Huawei AITO M5 EV for China – 80 kWh battery, up to 620 km range; single- or dual-motor; from RM186k –

Huawei has presented its first pure electric vehicle in the form of the Wenjie M5 EV, which will be sold through the company’s AITO sub-brand. The new model is essentially an all-electric version of the Wenjie M5 that made its debut last December, which itself is a modified and restyled version of the SF5 that Huawei co-developed with California-based EV maker Seres.

The AITO line-up previously featured just two models, the Wenjie M5 and the Wenjie M7, the latter being a large SUV that made its debut in July this year. Both are range-extended EVs with a 1.5 litre turbocharged four-cylinder petrol engine acting as a generator to charge a 40-kWh ternary lithium-ion battery that powers single- or dual-motor setups.

Unlike its siblings, the Wenjie M5 EV does without the internal combustion engine entirely and gets a more substantial battery with an energy capacity of 80 kWh. Built on Huawei’s DriveONE platform, the base Standard Edition gets a rear-mounted electric motor rated at 272 PS (268 hp or 200 kW) and 360 Nm of torque, which is good for a 0-100 km/h time of 7.1 seconds.

The Standard Edition retails at 288,600 yuan (RM186,429) after subsidies, and is joined by the Performance Edition priced at 319,800 yuan (RM206,530). The premium nets you a dual-motor, all-wheel drive powertrain that is made up of a front electric motor with 224 PS (221 hp or 165 kW) and 315 Nm, while the rear motor serves up 272 PS (268 hp or 200 kW) and 360 Nm.

The added grunt means a reduced century sprint time of just 4.5 seconds, although this comes at the expense of range as the Performance Edition will do 552 km on a full charge – following the China Light-Duty Vehicle Test Cycle (CLTC) – while the Standard Edition can muster 620 km. Huawei’s Dynamic Adaptive Torque System (DATS) is included with both powertrains.

According to the company, both variants of the M5 EV will take 10.5 hours to get from a 10-90% state of charge (SOC) with an AC charger with a power output of 7 kW. There’s also support for DC fast charging that will get the battery from a 30-80% SOC in just 30 minutes with a charger capable of 100 kW. China uses the GB/T connector for AC and DC charging, which looks similar to the European Type 2, but with but with different pin configurations and signalling.

In terms of dimensions, the M5 EV is slightly longer than the range extended M5 with a length of 4,785 mm (+15 mm).
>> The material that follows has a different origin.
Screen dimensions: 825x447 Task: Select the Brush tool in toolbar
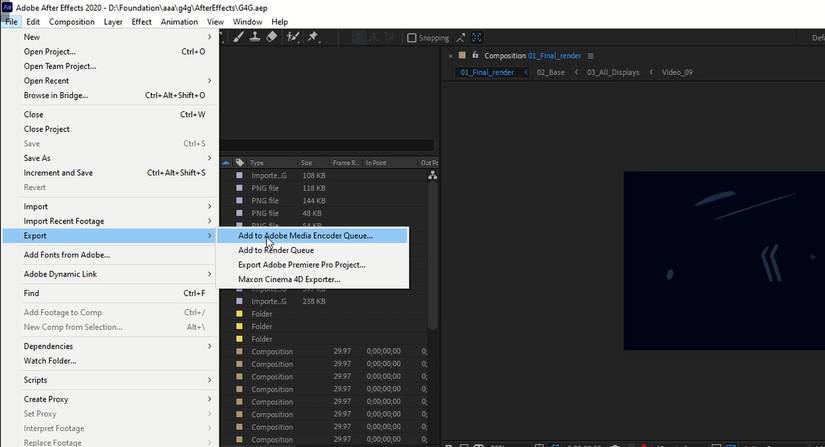click(237, 37)
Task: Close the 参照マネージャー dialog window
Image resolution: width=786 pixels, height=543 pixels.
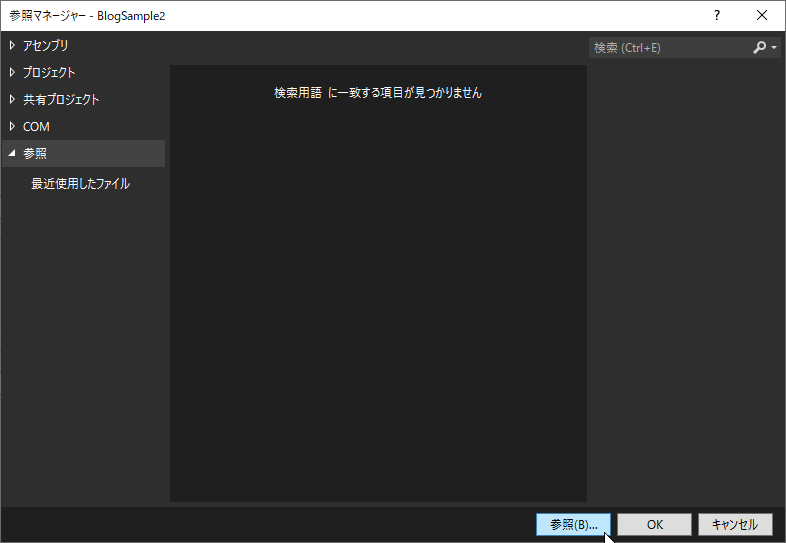Action: coord(762,15)
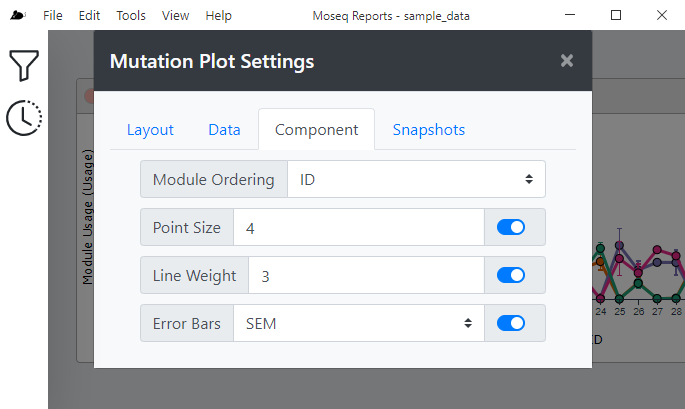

It also has a slightly lower height of 1,620 mm (-5 mm) but retains the same width (1,930 mm) and wheelbase (2,880 mm).

As for styling, the M5 EV’s front grille is largely closed off since it doesn’t have an engine, and the vertical LED strips on the M5 are replaced with air curtains instead. Beyond these changes, the rest of the vehicle looks pretty much identical to its range-extended stablemate.

The interior is largely the same too, although the M5 EV gets a wireless charger capable of charging two phone simultaneously on the centre console. Other tech items include a 10.25-inch digital instrument cluster and a 15.6-inch touchscreen infotainment system, the latter powered by Harmony OS with plenty of connected features.

Equipment-wise, both variants come standard with a panoramic sunroof, LED exterior lighting, a 128-colour interior ambient lighting system, automatic climate control with a PM2.5 air filter, Nappa leather upholstery, a NFC card key, a 19-speaker sound system, six airbags and a full complement of safety and driver assistance systems (AEB, blind spot monitoring, adaptive cruise control with traffic jam assist, lane keep warning and assist). Wheels measures 19 inches on the base option and 20 inches on the range-topper.